▸ PROBLEM DESCRIPTION: Reproduce every line of the listing below word for word, leaving out the pictures.

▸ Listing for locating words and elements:
>>>>>

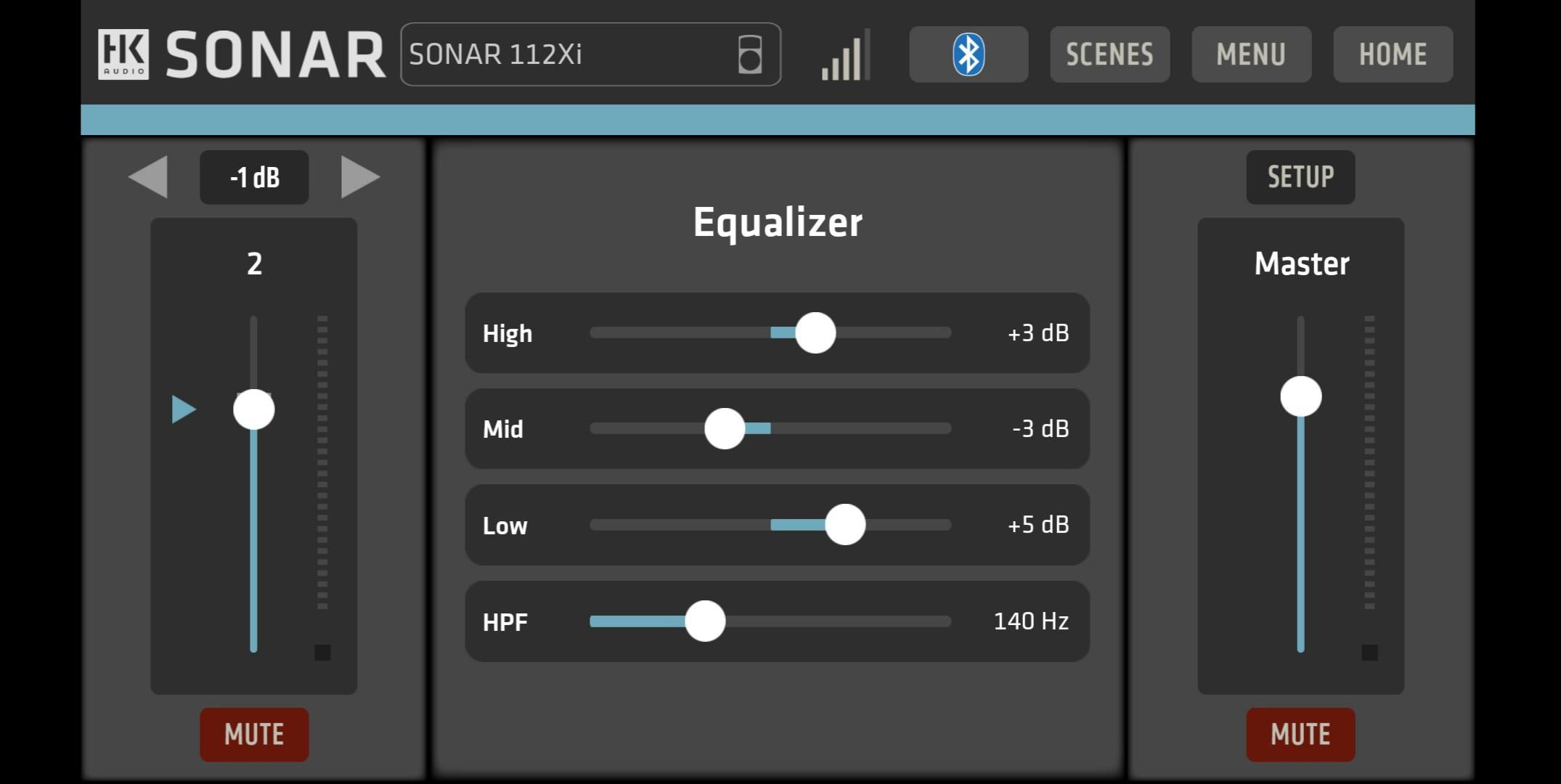Click the High EQ slider knob

[815, 333]
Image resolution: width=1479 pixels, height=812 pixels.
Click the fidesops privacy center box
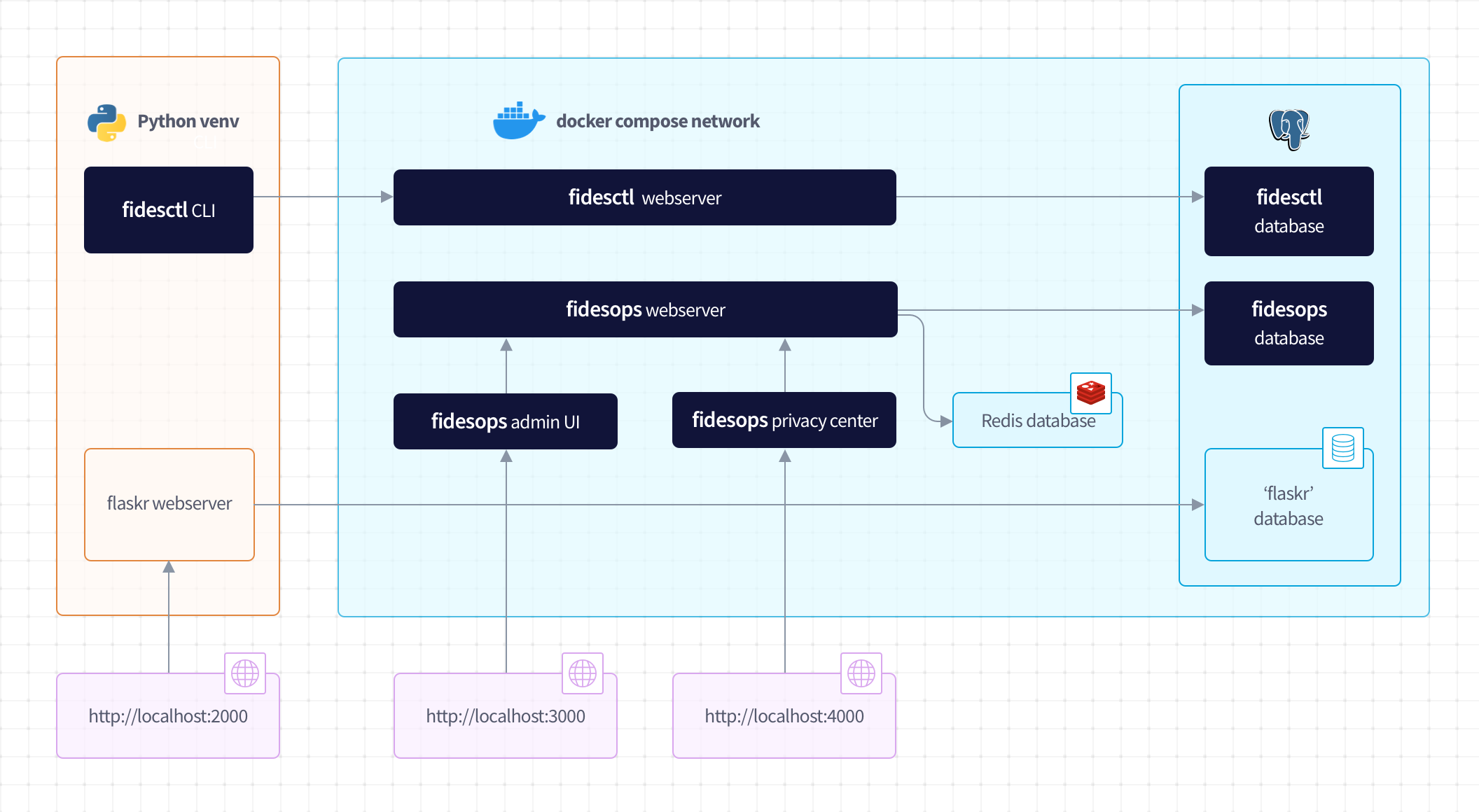(784, 420)
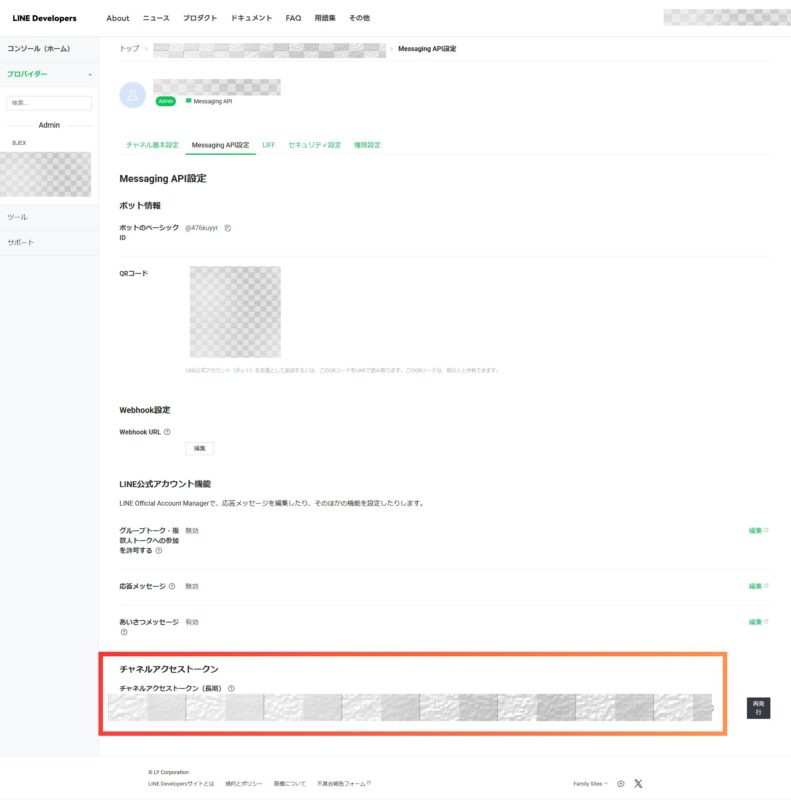Open ドキュメント in the top menu
This screenshot has width=791, height=800.
click(251, 18)
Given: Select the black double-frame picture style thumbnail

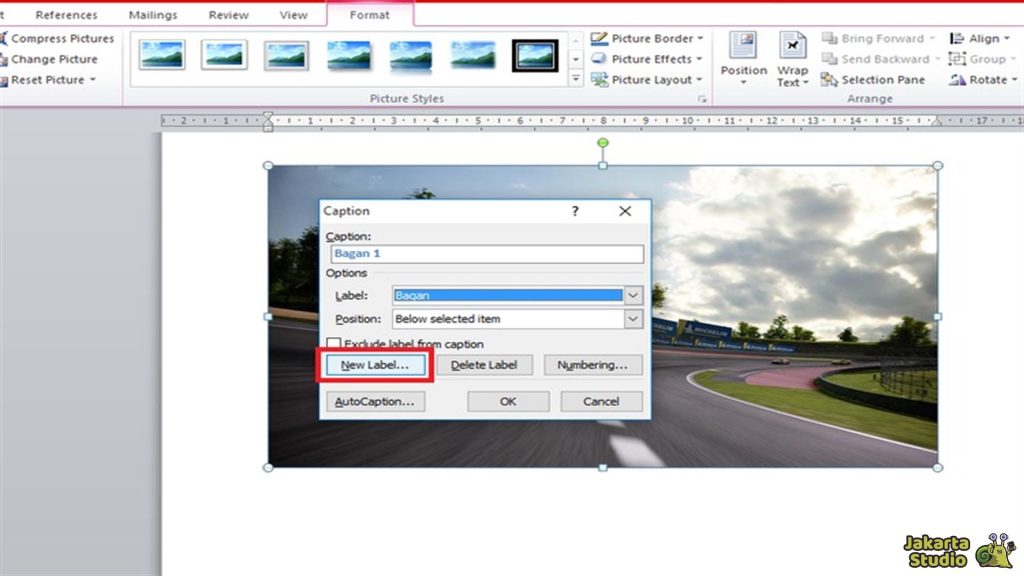Looking at the screenshot, I should point(535,55).
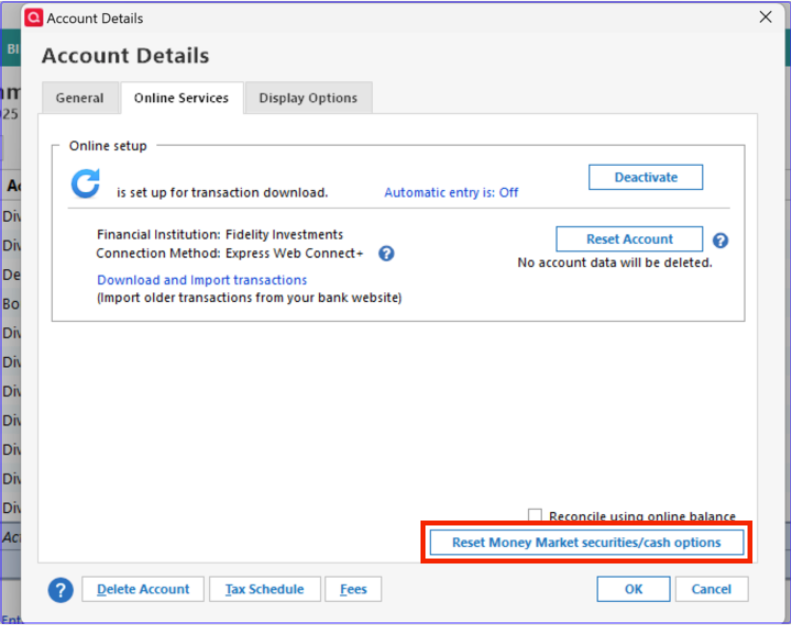Viewport: 791px width, 625px height.
Task: Toggle Automatic entry is: Off link
Action: click(x=451, y=193)
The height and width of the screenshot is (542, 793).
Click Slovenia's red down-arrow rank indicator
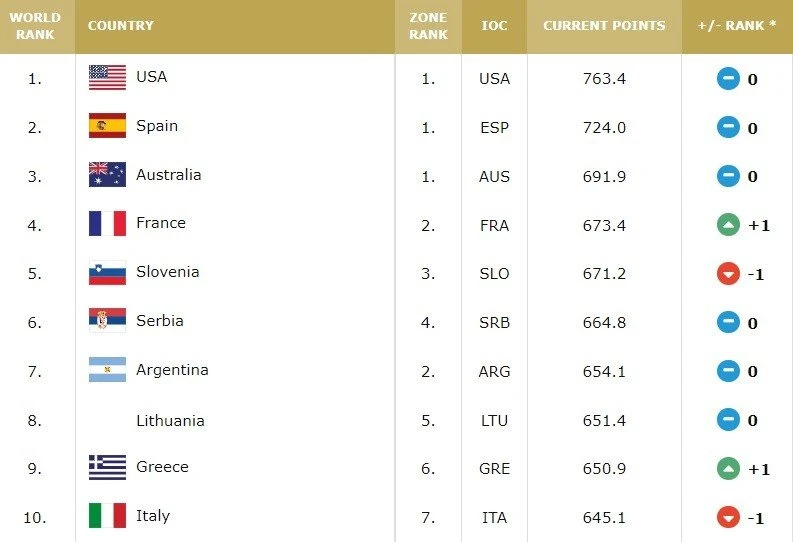728,274
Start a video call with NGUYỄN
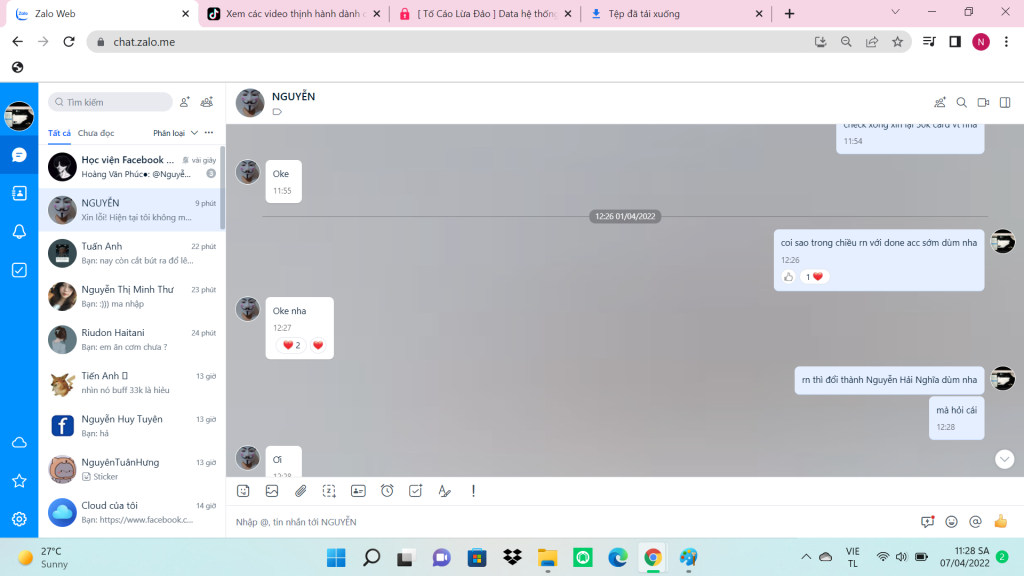1024x576 pixels. point(983,102)
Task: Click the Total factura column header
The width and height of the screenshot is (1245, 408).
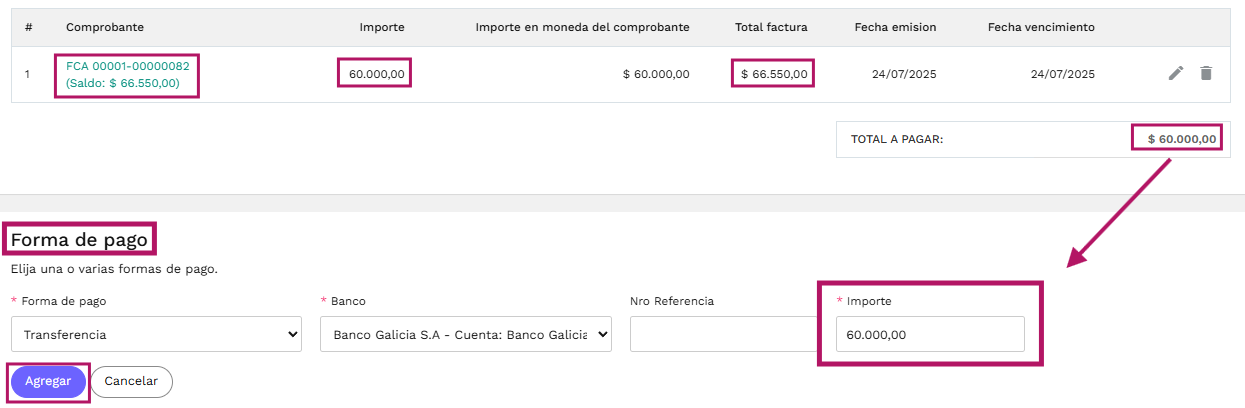Action: point(771,27)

<<<<<

▸ THE COMPLETED TASK:
Click the High EQ slider knob

[815, 333]
Image resolution: width=1479 pixels, height=812 pixels.
Click the fidesops privacy center box
(784, 420)
Open ドキュメント in the top menu
This screenshot has width=791, height=800.
click(251, 18)
Given: Select the black double-frame picture style thumbnail

Looking at the screenshot, I should point(535,55).
Viewport: 791px width, 625px height.
Task: Toggle Automatic entry is: Off link
Action: click(x=451, y=193)
The height and width of the screenshot is (542, 793).
Click Slovenia's red down-arrow rank indicator
728,274
Start a video call with NGUYỄN
1024x576 pixels. point(983,102)
Task: Click the Total factura column header
The width and height of the screenshot is (1245, 408).
Action: point(771,27)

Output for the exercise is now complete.